-- EXERCISE OBJECTIVE --
Copy out the items below, beginning with the line that contains "Months (693, 253)" and continuing through the final item, including both ends.

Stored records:
────
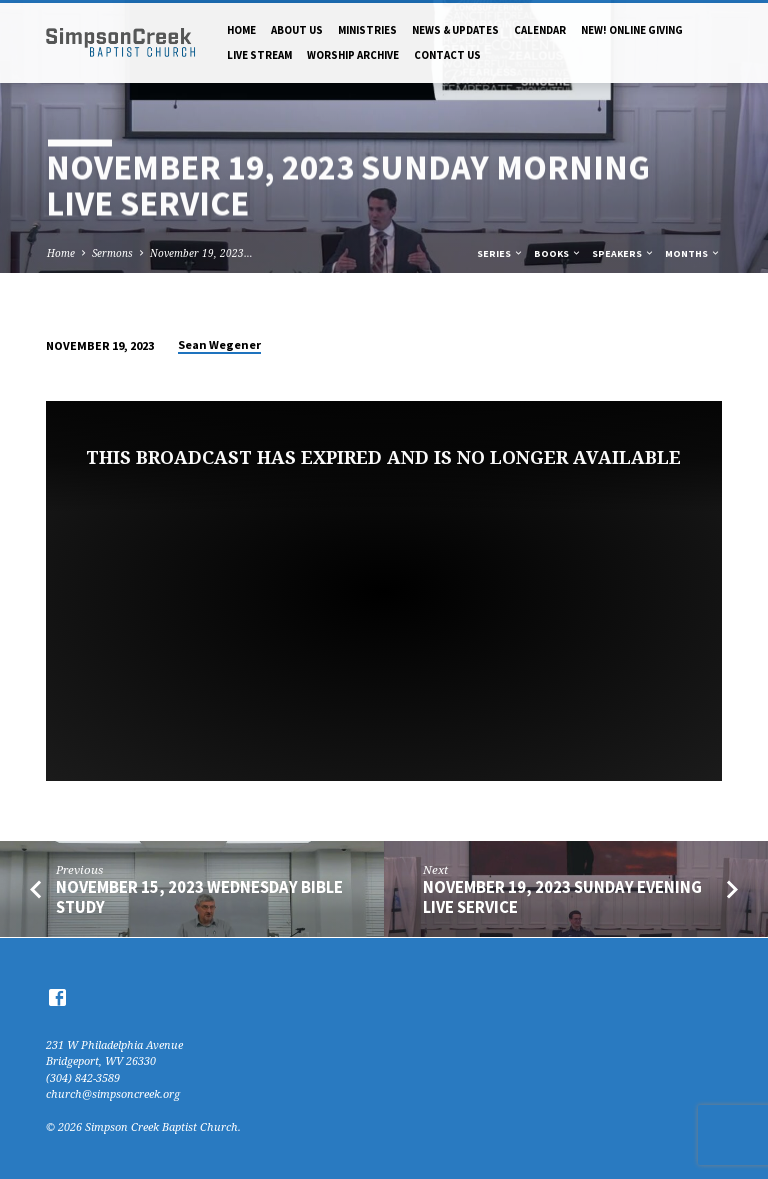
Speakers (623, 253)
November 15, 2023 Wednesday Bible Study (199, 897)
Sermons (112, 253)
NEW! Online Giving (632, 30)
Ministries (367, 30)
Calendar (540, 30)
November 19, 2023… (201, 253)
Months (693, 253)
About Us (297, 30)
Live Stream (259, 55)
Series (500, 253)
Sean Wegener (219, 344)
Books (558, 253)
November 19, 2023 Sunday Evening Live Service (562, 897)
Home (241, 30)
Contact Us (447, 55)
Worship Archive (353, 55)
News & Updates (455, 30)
────
-- RESPONSE TO THIS TASK --
Months (693, 253)
About Us (297, 30)
Live Stream (259, 55)
Series (500, 253)
Sean Wegener (219, 344)
Books (558, 253)
November 19, 2023 Sunday Evening Live Service (562, 897)
Home (241, 30)
Contact Us (447, 55)
Worship Archive (353, 55)
News & Updates (455, 30)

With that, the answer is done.